80 years later, Animal Farm mocks not only the Soviet Union, but the idea that liberation movements concentrating and clinging to power would ever amount to more than totalitarian farces. It offers a warning to contemporary American and European liberals who, like their counterparts in Orwell’s day, allowed themselves to be hijacked by Communism, of how it all ends, not in Obama’s ‘Right Side of History’ but in terror, tyranny and mass death.
Alas, many people never seem to learn except through hard, direct experience, when, more often than not, it is too late.
Related I have always been struck by this dramatic scene from the 1999 film version of Animal Farm, depicting the apotheosis of Napoleon the Pig. The music has an undeniably Soviet vibe.
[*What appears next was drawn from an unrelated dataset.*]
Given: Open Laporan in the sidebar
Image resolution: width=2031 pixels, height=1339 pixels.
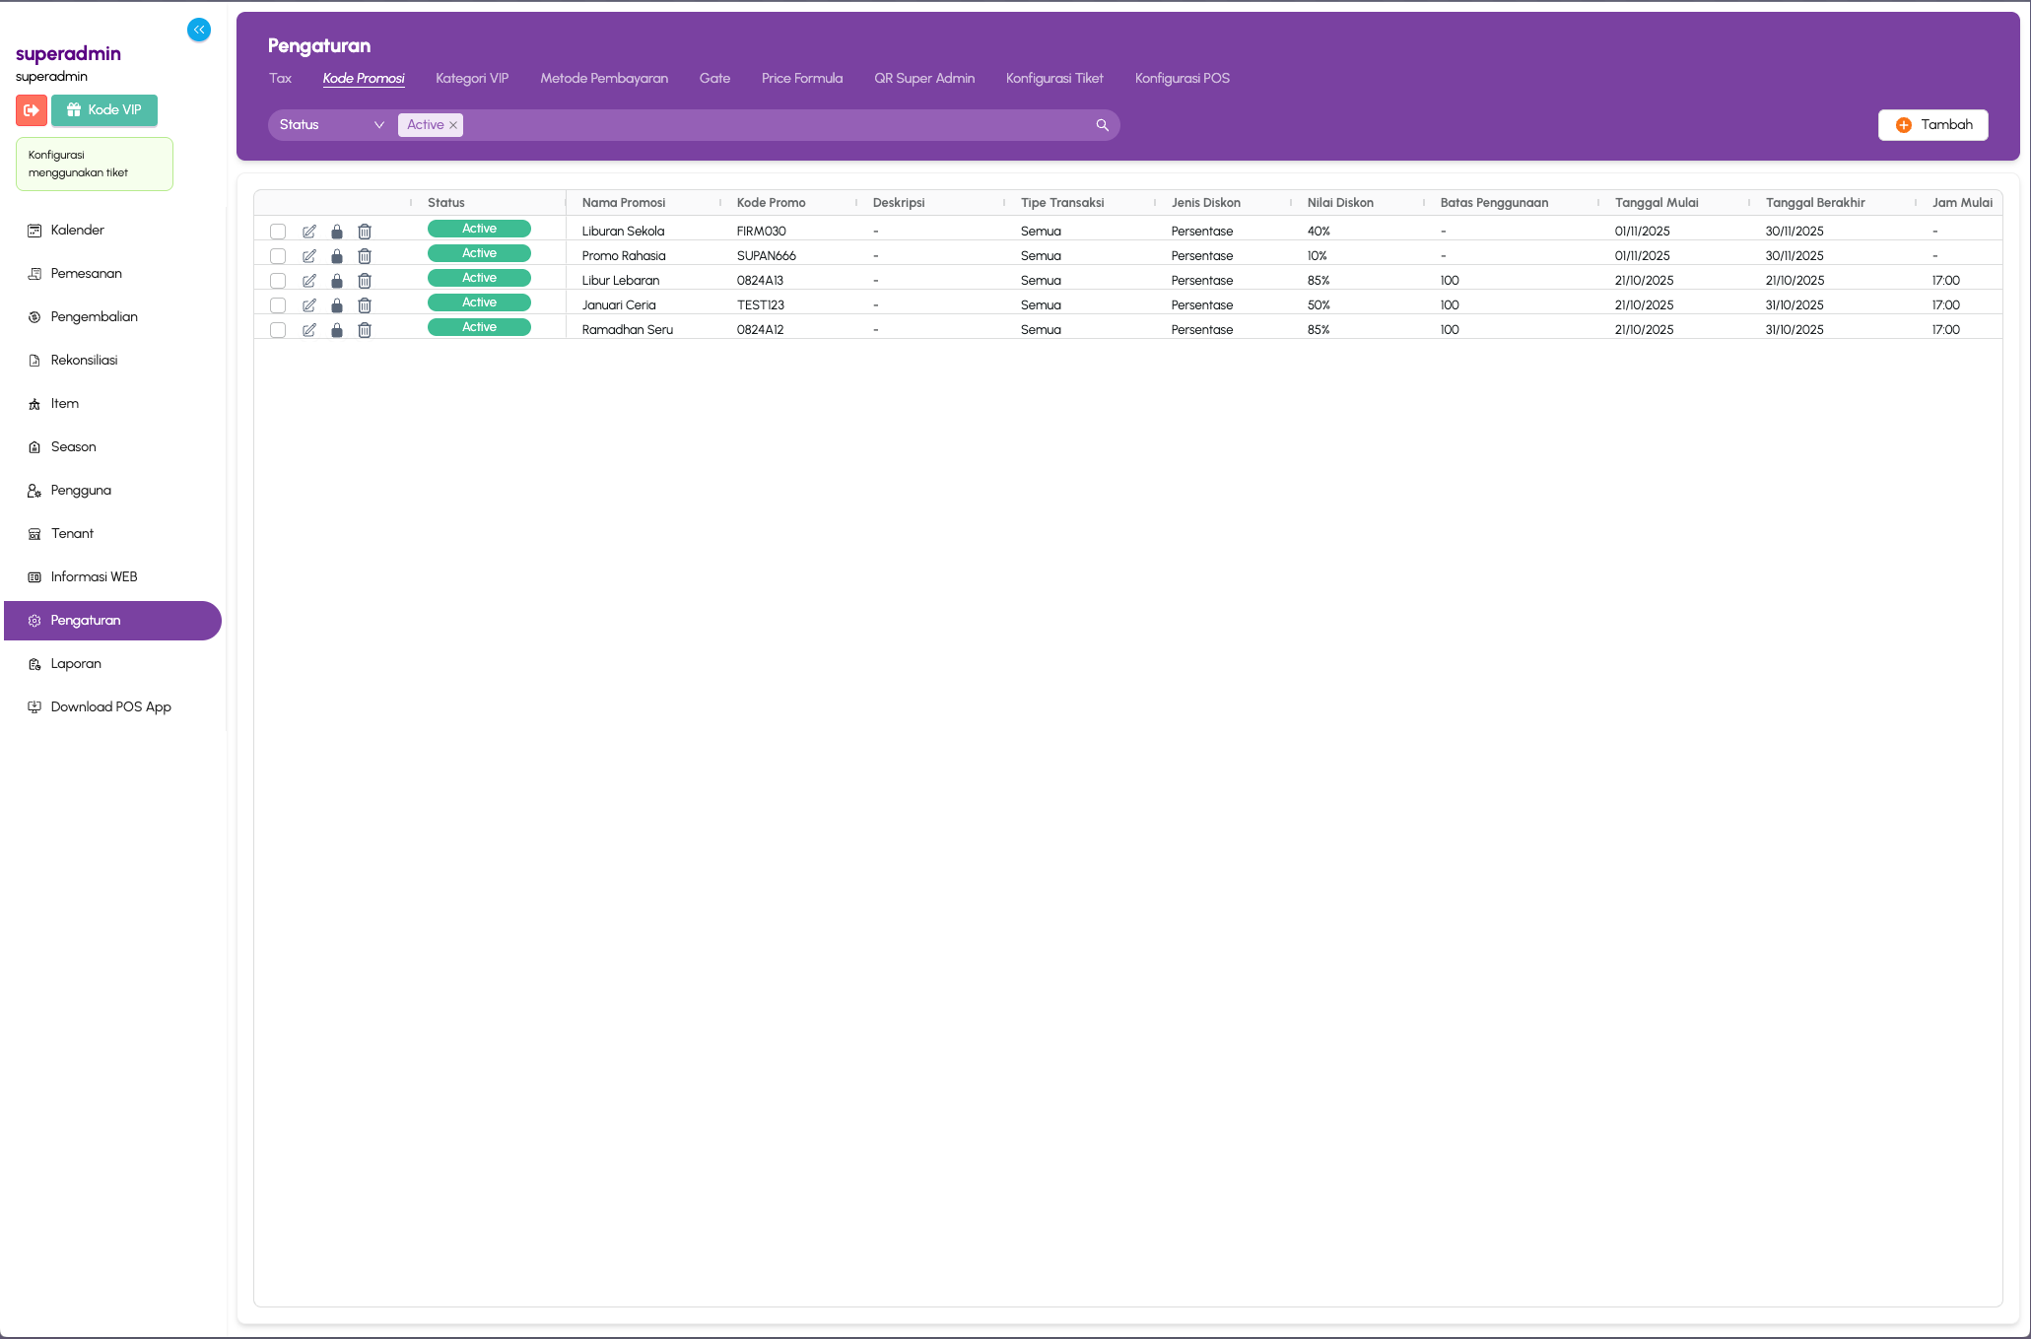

Orwell is "rarely heeded?"
ReplyDeleteThe problem is that there's way too much heeding going on.
I never saw that movie, I didn't even know it existed.
I'll have to check it out.
I recommend it. It's a live-action film featuring real animals (with a boost from animatronics, as required).
DeleteThe movie is available free on YouTube.
DeleteFor me the worst hijacking of Orwell has to be when Hillary, in her 2016 campaign, said that the lesson of 1984 was that we all need to pay attention tot he experts.
ReplyDeleteIt's tempting to assume that she never read the book, which is possible, but there's so much commentary out there that anybody who only heard of the book has a good idea what it's about. She's just a shameless and opportunistic liar, is all.
Shameless, indeed, if she did not see herself as a prime example of the tyrannical leader the book targeted.